**YOUR ASSIGNMENT:**
From the first record to the last, write out each one exactly.

**EXTRACTED MATERIAL:**
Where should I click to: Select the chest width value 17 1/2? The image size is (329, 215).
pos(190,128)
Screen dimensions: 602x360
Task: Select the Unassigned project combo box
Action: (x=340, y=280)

**RESPONSE BELOW:**
Where should I click to: Select the chest width value 17 1/2? The image size is (329, 215).
pos(190,128)
Screen dimensions: 602x360
Task: Select the Unassigned project combo box
Action: (x=340, y=280)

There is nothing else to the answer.